What this task involves: Omit the pictures, and output the rest of the entries exactly as written.

---- Material to process

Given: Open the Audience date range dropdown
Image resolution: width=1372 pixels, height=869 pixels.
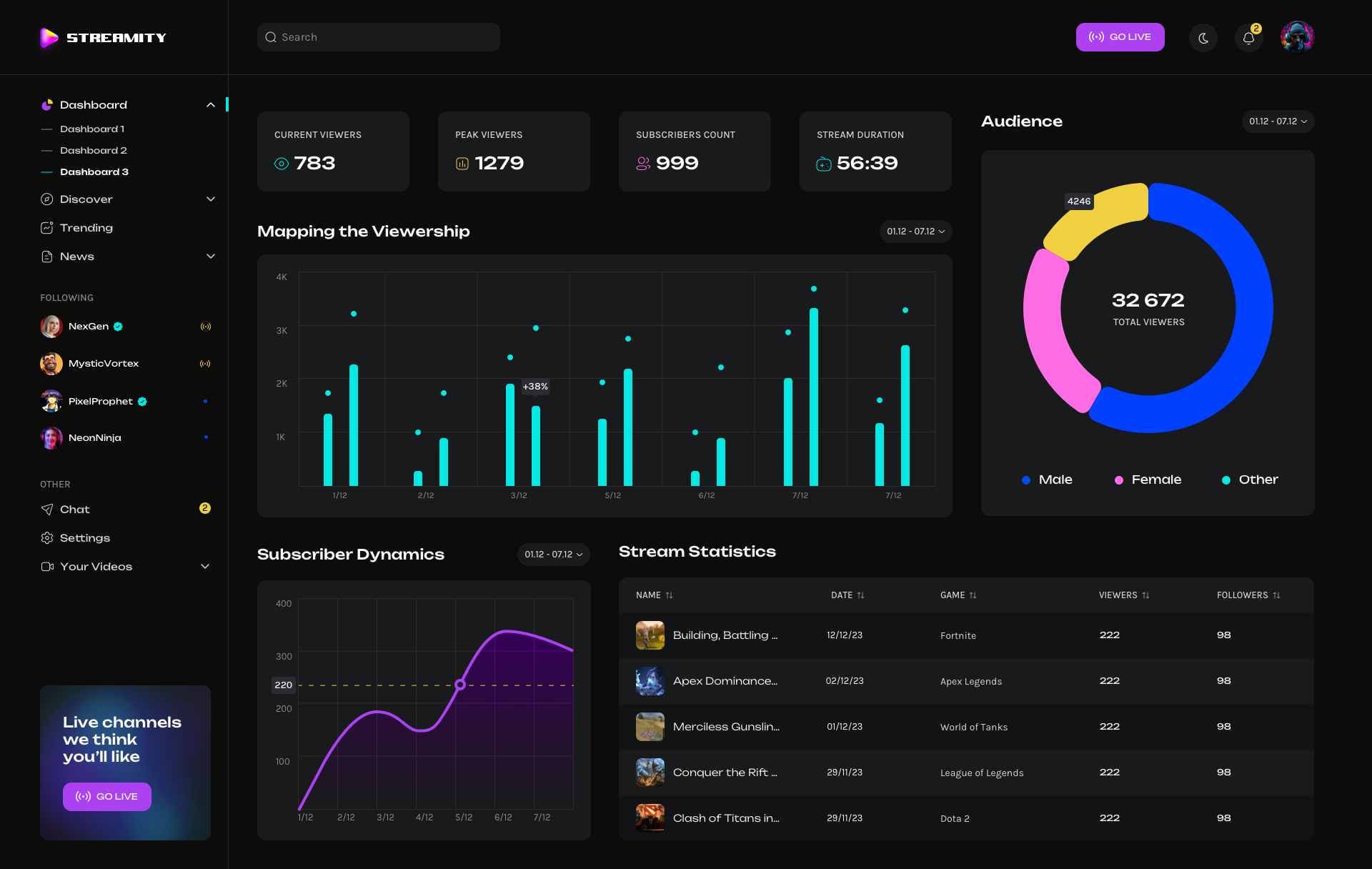Looking at the screenshot, I should pos(1278,121).
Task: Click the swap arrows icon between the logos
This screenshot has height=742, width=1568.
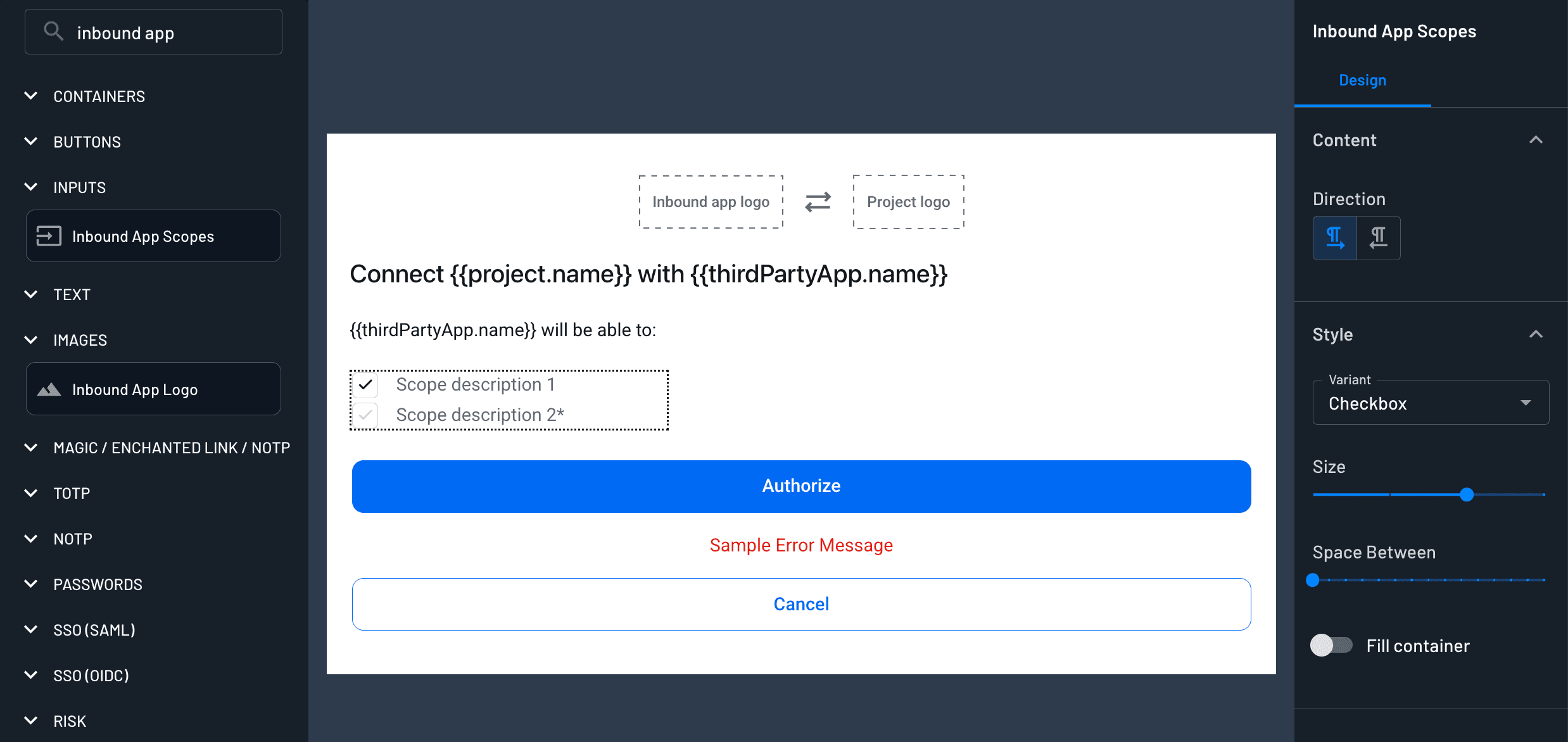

--------

Response area:
Given: Open the Audience date range dropdown
Image resolution: width=1372 pixels, height=869 pixels.
Looking at the screenshot, I should pos(1278,121).
Task: Click the swap arrows icon between the logos
This screenshot has height=742, width=1568.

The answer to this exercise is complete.